There seems to be no end to violence, of one dastardly kind or another, around the globe - to the extent of even being directed at children and women.    What is presently happening in Nigeria is both tragic, unconscionable and inhuman.  


  Binta Ibrahim at a refugee camp in Yola, Nigeria, on May 4 after Nigerian soldiers rescued her in the Sambisa Forest

"What in the world—or rather, what in Nigeria—is really going on?

Over a year ago, reports lamented the kidnapping of over 200 schoolgirls from Nigeria’s northern town of Chibok.

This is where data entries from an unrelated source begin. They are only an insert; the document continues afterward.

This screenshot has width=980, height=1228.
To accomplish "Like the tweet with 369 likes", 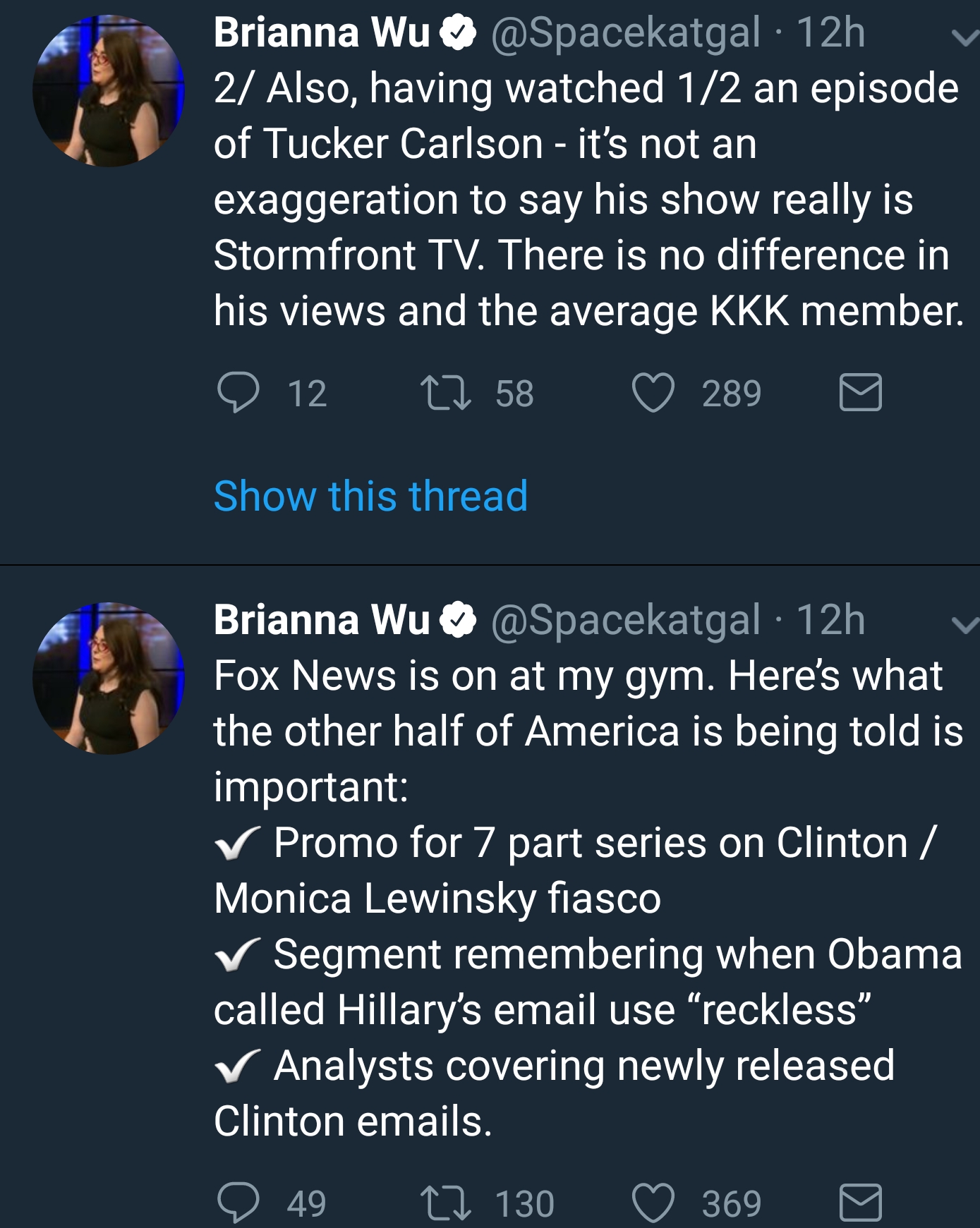I will click(653, 1203).
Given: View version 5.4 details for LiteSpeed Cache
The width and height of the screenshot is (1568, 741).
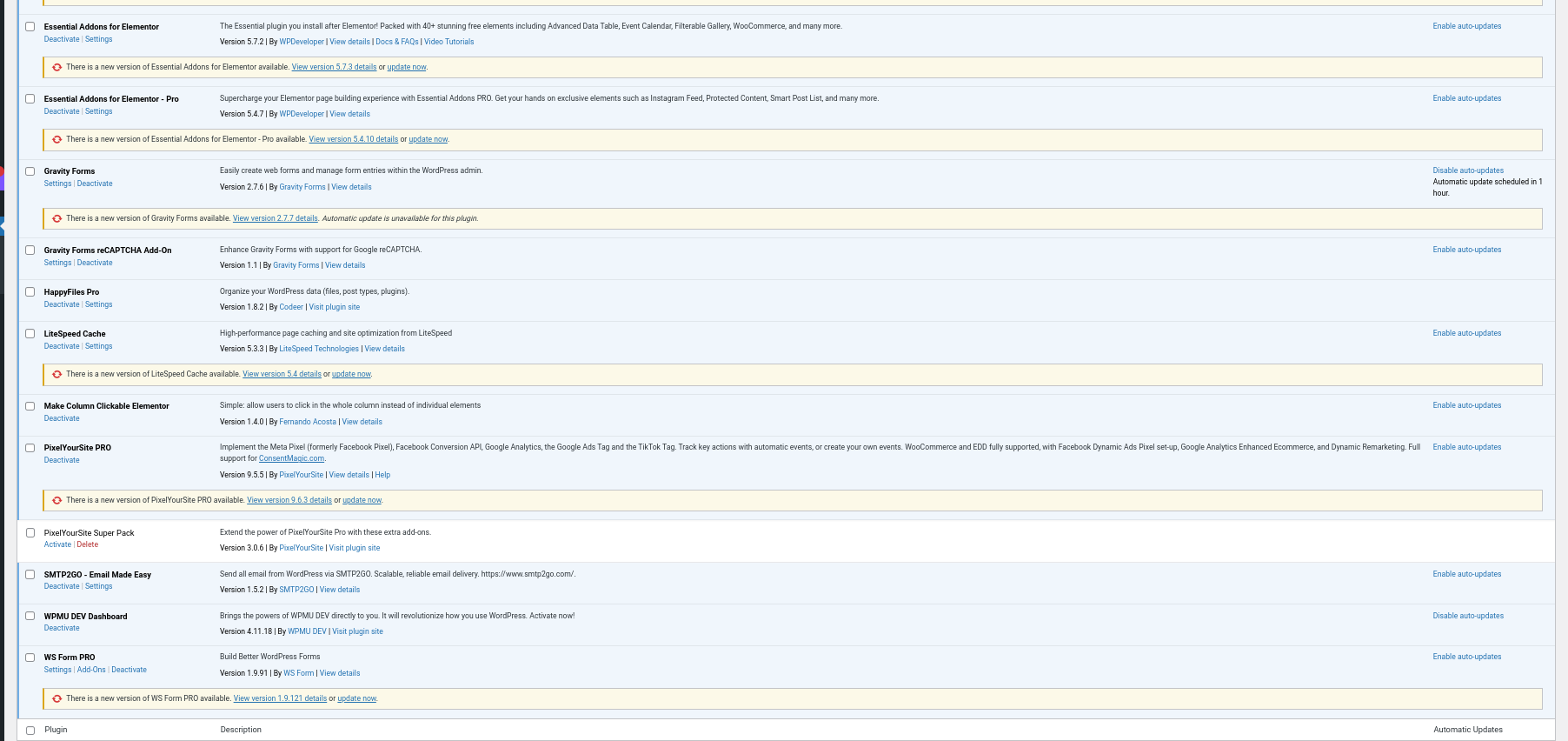Looking at the screenshot, I should pyautogui.click(x=282, y=374).
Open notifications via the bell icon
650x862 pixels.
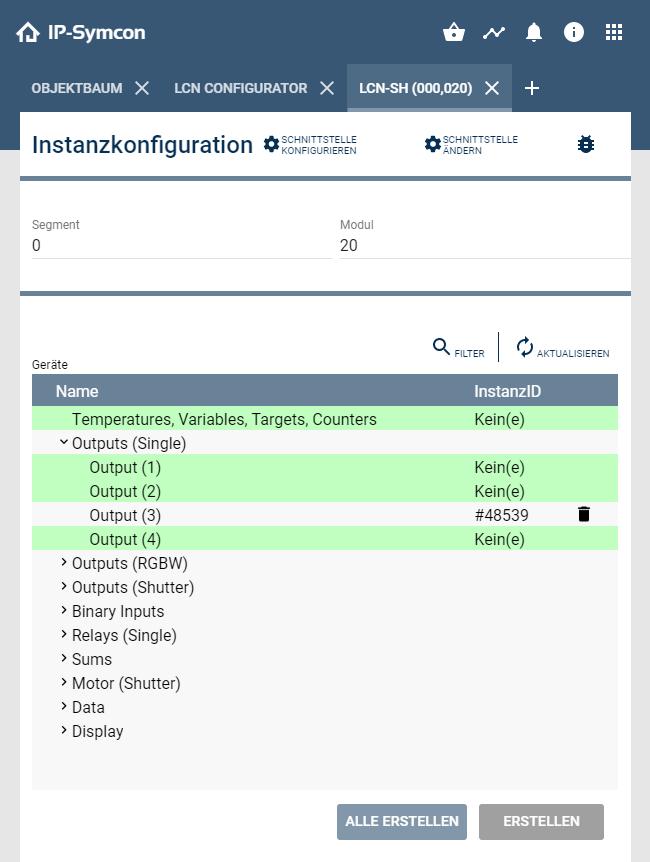(x=533, y=31)
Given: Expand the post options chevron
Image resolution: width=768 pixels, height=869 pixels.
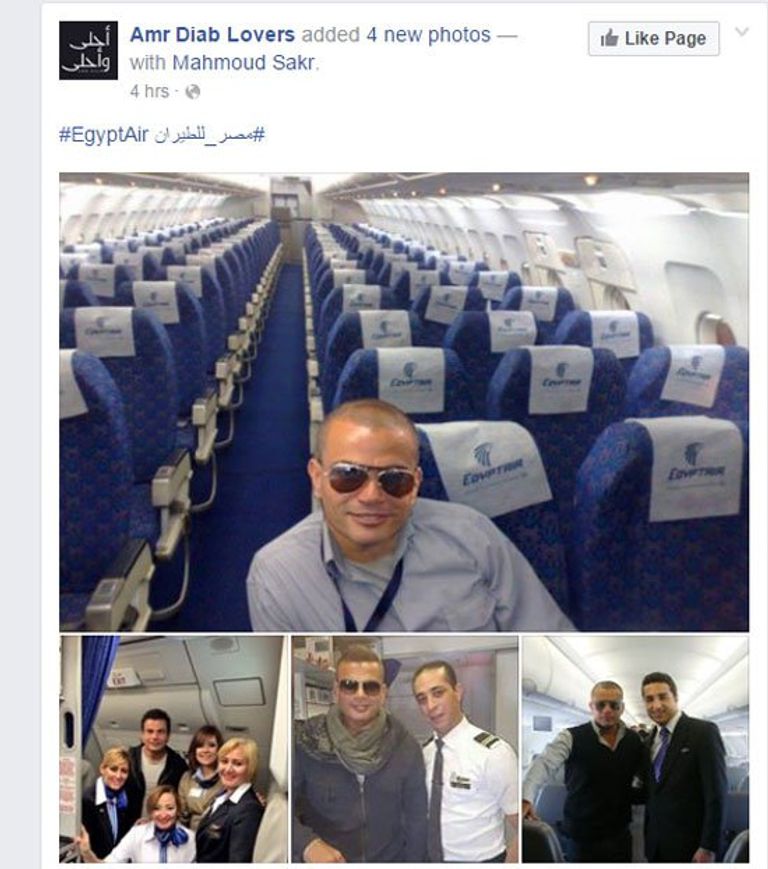Looking at the screenshot, I should tap(742, 32).
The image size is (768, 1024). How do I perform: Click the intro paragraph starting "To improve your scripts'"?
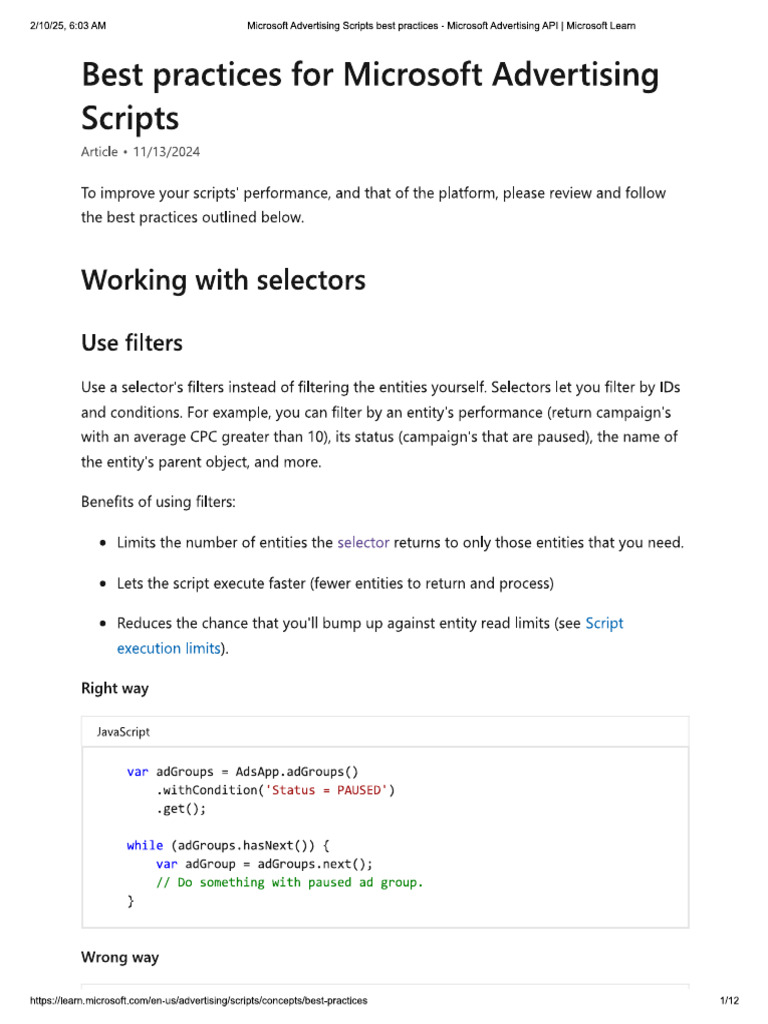point(374,205)
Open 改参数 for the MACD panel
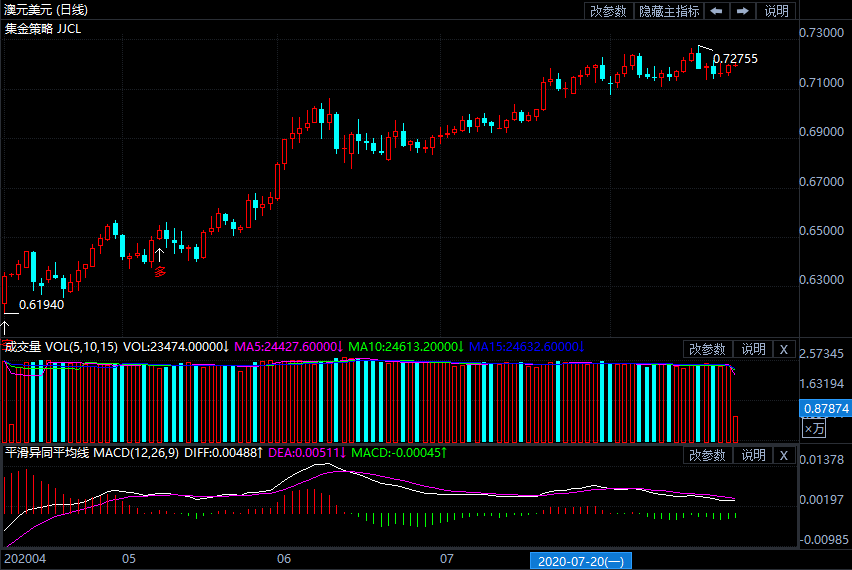 coord(708,456)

Activists created the hashtag #BringBackOurGirls to trigger global awareness and push the Nigerian army to bring the Chibok schoolgirls back.

The people of Nigeria wailed at the sheer magnitude of the abduction, and experts explained that the loss of such a huge number of citizens and the phenomenon of terrorism itself were rare for the advanced African nation.

Additionally, many assumed that the capture of the Chibok 276 schoolgirls by Boko Haram was, and would be, the largest-ever instance of terrorism run amok in the African giant, Nigeria.

That assumption was wrong, if the latest rescue reports from Nigeria are true. The damage from terrorism in Nigeria is much greater than once estimated. In the past two weeks alone, some 700 children and women have been rescued, “as soldiers supported by air raids” deployed on foot into a Boko Haram stronghold, the Sambisa Forest, according to Al-Jazeera.

In addition to these 700 women and children who were rescued last week, 293 girls were rescued the week before, Al-Jazeera noted.

In other words, there were, and could actually still be, more children and women held by Boko Haram than the initial Chibok schoolgirls (who, by the way, have not been found).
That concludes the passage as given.